Psychiatric Clinics of North America
- Discipline: Psychiatry
- Language: English
- Edited by: Harsh Trivedi

Publication details
- History: 1978–present
- Publisher: Elsevier
- Frequency: Quarterly
- Impact factor: 2.281 (2018)

Standard abbreviations
- ISO 4: Psychiatr. Clin. N. Am.
- NLM: Psychiatr Clin North Am

Indexing
- CODEN: PCAMDG
- ISSN: 0193-953X
- LCCN: 84641257
- OCLC no.: 60626441

Links
- Journal homepage;

= Psychiatric Clinics of North America =

Psychiatric Clinics of North America is a quarterly peer-reviewed medical journal covering psychiatry and patient management. It was established in 1978 and is published by Elsevier. The current editor of the journal is Harsh Trivedi.

== Publishing and editorship ==

The journal is indexed in Index Medicus, MEDLINE, and PubMed from 1981 onwards.

Among the first major publishing projects, in the wake of the launch of the journal, was a series of symposiums on chosen subjects in the field of psychiatry. Each volume was assigned to an editor. In 1978 the journal published a symposium on obesity under the editorship of Albert J. Stunkard. In 1979 the journal published a second volume in liaison psychiatry, under the editorship of Chase Patterson Kimball.

> [Source material]
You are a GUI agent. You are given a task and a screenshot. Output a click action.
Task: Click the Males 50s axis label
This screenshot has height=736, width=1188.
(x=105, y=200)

> [Things to do]
1) For each statement about the journal profile, answer yes or no and quote the words from the profile that decide it.
(a) The journal comes out monthly.
(b) MEDLINE indexes the journal from 1981 onwards.
(c) Chase Patterson Kimball edited the 1978 symposium on obesity.
2) Using the journal profile, answer these questions:
(a) What is the journal's ISSN?
(b) What impact factor is given, and for which year?
(c) What subject did the 1979 volume cover?
3) Write a continuation of the journal profile on Psychiatric Clinics of North America, starting right after its last sentence.
The listing is not needed for anything here.

> [Responses by task]
1)
(a) No: "Frequency: Quarterly"
(b) Yes: "The journal is indexed in Index Medicus, MEDLINE, and PubMed from 1981 onwards."
(c) No: "In 1978 the journal published a symposium on obesity under the editorship of Albert J. Stunkard."

2)
(a) 0193-953X
(b) 2.281, for 2018
(c) Liaison psychiatry

3)
This trend in publishing continued in the 1980s. 1980 saw the release of volume 3 in the symposium on sexuality, under the editorship of Jon K. Meyer, and in 1981 followed a volume on borderline disorders, edited by Michael H. Stone.

In 1984 the journal published a symposium on multiple personality under the editorship of Bennett G. Braun, and the following year saw the publication of two volumes, first a symposium on Self-Destructive Behavior, edited by Alec Roy, then a volume on Child Psychiatry, edited by J.H Beitchman.